Hence, it is time to examine more closely health's work in the law of abortion and its impact on women's autonomy, authority, equality, standing, safety, and welfare.

-- Health enables law to move in both directions, functioning as a reason for restricting fertility control and a reason for exempting persons from such restrictions.

-- Health ought to provide at least some women, under some circumstances, access to abortion. Women die in child birth around the world, with rates varying in important part with the distribution of health care services. The claim to resources to support or end a pregnancy in health might be part of citizenship rights or an independent right. In societies that consign women to live without sufficient resources to sustain themselves and their pregnancies, women’s health may provide justification for a broad right to abortion.

-- Recognizing the relationship between abortion and health can be a way of universalizing rights to abortion under “medically indicated” conditions. This claim rests on the authority of professional medical judgment – which supplies standards independent of the nation-state. A professionalized understanding of health could spark the de-nationalization of some aspects of the "right" to abortion and establish baseline conditions under which nations must make abortion available.

-- Health justifications can also facilitate movement toward women's autonomy. Health provides a reason to give women more decisionmaking power when pregnant. Yet if "health" is defined by doctors, legislators, or judges, it does not put women fully in charge -- or at least it appears not to put women fully in charge.

-- Health could thus be an example of what Meir Dan-Cohen described as "acoustic separation": law declines to be frank in what it does and instead meets some social need by speaking differently to different audiences. Authorizing abortion for health reasons may provide a society a way to give women agency without acknowledging that it has enabled women to postpone or to avoid motherhood. (In all of the 19th century English novels, it was only in Chapter 10 of George Elliot's Daniel Deronda that a woman said she had not wanted to become a mother.)

-- To the extent that "health talk" serves as a first way to talk about entitlements, it can be a vehicle for women gaining authority as well as for decriminalizing abortion. Health, unbounded, so to speak.

-- Just as health may cover grants of discretion to women, so too can it shroud the protections it provides for sexual expression. Health can de-sex abortion by obscuring abortion’s role in enabling sexual expression of men and women.

-- But providing abortions based on women's health is not the equivalent of providing control over decisions about childbearing based on women's equality, autonomy, rights to sexuality, or citizenship. If medical professionals or government retain control over what counts as “health” in decisions concerning fertility, then women’s wellbeing, women’s authority, and women's ability to plan for the future are constrained. "Health" -- if defined by doctors (or legislators, or judges) does not put women fully in charge.

-- To put women fully in charge of childbearing decisions requires law that respects reasons of wellbeing, autonomy, and equality along with, or in lieu of, "health." These criteria are also important anchors for reproductive rights because of health’s semantic instability as a justification for the regulation of reproduction –- its susceptibility to being flipped into a justification for paternalistic control of women.

Three conclusions at this stage are thus in order.

1) Health is a "threat" and an opportunity for those who support and those who oppose pratices of fertility control.

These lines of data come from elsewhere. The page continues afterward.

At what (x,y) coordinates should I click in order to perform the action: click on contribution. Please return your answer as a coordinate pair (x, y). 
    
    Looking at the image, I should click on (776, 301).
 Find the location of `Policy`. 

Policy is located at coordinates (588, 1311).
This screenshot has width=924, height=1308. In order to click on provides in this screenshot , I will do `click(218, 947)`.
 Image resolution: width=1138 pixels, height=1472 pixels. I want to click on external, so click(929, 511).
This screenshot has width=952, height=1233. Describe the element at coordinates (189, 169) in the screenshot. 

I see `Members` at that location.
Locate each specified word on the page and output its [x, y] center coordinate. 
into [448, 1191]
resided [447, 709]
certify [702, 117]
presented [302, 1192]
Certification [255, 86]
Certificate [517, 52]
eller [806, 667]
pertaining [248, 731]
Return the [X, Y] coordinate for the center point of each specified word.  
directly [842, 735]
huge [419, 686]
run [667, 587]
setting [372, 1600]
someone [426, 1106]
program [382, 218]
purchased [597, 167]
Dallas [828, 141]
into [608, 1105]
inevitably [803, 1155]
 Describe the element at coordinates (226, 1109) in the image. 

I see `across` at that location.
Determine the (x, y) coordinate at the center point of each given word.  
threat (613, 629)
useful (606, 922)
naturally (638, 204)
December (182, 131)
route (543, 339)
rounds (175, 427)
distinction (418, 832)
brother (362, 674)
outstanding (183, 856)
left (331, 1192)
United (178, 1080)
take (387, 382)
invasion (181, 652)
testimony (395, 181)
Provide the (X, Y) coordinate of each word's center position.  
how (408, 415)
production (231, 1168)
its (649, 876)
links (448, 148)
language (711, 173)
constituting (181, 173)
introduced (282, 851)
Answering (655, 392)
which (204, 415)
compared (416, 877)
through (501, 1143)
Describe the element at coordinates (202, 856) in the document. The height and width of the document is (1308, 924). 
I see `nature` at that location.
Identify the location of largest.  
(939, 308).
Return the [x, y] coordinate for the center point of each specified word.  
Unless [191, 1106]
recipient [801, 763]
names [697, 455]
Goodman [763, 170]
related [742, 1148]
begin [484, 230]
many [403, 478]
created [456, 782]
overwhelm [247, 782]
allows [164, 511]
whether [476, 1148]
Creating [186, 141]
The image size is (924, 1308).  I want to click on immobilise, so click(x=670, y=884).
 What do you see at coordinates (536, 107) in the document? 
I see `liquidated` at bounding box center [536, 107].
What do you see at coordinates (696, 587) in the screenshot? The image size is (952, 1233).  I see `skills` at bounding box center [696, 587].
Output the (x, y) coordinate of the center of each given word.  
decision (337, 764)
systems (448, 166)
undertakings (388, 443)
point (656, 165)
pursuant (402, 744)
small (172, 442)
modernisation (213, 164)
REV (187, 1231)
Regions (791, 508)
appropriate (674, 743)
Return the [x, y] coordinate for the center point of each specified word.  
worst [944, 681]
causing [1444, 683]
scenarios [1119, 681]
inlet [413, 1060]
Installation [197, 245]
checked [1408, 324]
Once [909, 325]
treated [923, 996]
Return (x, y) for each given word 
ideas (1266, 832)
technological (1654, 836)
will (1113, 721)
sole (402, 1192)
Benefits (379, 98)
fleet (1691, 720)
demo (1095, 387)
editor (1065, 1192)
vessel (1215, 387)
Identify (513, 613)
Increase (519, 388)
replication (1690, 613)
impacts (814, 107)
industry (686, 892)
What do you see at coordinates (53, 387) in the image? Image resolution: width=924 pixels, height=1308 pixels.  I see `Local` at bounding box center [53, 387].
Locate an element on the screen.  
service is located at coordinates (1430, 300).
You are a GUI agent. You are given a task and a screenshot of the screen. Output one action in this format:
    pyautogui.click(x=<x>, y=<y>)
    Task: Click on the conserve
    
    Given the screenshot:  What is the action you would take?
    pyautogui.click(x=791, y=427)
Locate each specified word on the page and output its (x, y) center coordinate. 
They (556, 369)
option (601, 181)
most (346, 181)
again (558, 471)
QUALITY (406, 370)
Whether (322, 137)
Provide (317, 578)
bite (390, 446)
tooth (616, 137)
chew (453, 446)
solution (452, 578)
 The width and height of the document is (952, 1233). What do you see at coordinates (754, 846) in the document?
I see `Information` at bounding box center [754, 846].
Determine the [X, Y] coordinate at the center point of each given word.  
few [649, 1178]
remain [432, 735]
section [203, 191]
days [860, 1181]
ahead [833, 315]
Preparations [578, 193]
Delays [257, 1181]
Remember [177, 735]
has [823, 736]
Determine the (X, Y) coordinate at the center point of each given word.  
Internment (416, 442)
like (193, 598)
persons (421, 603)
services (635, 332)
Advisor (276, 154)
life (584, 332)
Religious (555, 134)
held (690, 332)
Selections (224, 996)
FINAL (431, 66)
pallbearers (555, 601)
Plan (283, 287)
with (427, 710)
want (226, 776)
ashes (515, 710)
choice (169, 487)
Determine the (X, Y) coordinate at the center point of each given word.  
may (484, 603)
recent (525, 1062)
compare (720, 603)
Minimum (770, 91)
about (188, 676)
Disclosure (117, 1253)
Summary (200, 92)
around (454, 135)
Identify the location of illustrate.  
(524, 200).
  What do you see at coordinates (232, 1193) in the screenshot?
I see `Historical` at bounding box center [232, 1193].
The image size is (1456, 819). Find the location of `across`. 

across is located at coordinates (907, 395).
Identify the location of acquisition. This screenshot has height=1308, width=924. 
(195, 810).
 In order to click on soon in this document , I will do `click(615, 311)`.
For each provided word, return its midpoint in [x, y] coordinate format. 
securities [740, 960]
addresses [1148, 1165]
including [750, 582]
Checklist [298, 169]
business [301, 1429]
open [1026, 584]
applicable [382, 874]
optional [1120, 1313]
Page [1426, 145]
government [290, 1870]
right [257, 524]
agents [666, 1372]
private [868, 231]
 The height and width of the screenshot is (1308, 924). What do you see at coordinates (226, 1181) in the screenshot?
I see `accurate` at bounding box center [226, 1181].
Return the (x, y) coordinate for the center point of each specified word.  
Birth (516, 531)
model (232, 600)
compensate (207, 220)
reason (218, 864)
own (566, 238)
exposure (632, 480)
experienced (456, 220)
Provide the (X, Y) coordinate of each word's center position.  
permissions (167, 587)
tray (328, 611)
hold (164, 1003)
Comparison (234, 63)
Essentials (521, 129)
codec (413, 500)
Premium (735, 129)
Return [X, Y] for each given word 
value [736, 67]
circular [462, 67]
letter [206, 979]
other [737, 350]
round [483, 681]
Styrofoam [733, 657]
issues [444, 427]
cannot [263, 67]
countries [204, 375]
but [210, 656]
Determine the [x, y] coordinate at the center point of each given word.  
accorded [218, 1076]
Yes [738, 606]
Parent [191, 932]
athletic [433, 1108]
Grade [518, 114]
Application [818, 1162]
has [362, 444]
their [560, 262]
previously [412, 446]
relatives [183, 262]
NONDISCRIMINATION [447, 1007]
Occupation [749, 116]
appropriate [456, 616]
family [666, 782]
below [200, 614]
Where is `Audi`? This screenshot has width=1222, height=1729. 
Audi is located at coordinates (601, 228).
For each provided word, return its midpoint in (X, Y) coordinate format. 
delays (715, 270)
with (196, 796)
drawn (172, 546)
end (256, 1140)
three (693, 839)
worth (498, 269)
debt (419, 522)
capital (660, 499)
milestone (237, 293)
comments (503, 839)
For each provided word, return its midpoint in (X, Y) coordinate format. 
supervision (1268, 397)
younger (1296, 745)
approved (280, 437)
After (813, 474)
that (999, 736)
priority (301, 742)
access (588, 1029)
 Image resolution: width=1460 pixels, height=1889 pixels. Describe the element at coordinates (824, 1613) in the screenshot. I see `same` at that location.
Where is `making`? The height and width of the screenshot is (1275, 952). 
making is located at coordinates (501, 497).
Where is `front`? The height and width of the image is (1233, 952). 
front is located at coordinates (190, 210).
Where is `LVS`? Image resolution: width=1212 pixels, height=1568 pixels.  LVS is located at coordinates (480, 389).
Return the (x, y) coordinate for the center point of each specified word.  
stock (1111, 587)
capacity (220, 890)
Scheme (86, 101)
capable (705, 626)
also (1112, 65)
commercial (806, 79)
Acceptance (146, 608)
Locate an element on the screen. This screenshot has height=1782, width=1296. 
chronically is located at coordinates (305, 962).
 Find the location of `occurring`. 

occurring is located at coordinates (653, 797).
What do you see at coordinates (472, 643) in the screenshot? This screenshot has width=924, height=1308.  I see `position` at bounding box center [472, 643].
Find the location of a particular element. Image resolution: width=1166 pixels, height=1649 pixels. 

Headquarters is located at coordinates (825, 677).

2) In many jurisdictions around the world, health is coming to be understood as an index of social standing and a marker, when absent, of a lack of citizenship of women. Abortion rights may nest inside this analytic that understands health as an independent right and a barometer of other rights.

3) Talk about health in conjunction with abortion remains, however deeply entangled in confusion about women’s citizenship – fraught with ambivalence about women's agency, sexuality, power as mothers, and authority in spheres outside of motherhood. Health thus provides a "safe" and a "dangerous" space as the struggles of women as mothers/mothers-to-be/nonmothers continue, in and out of law.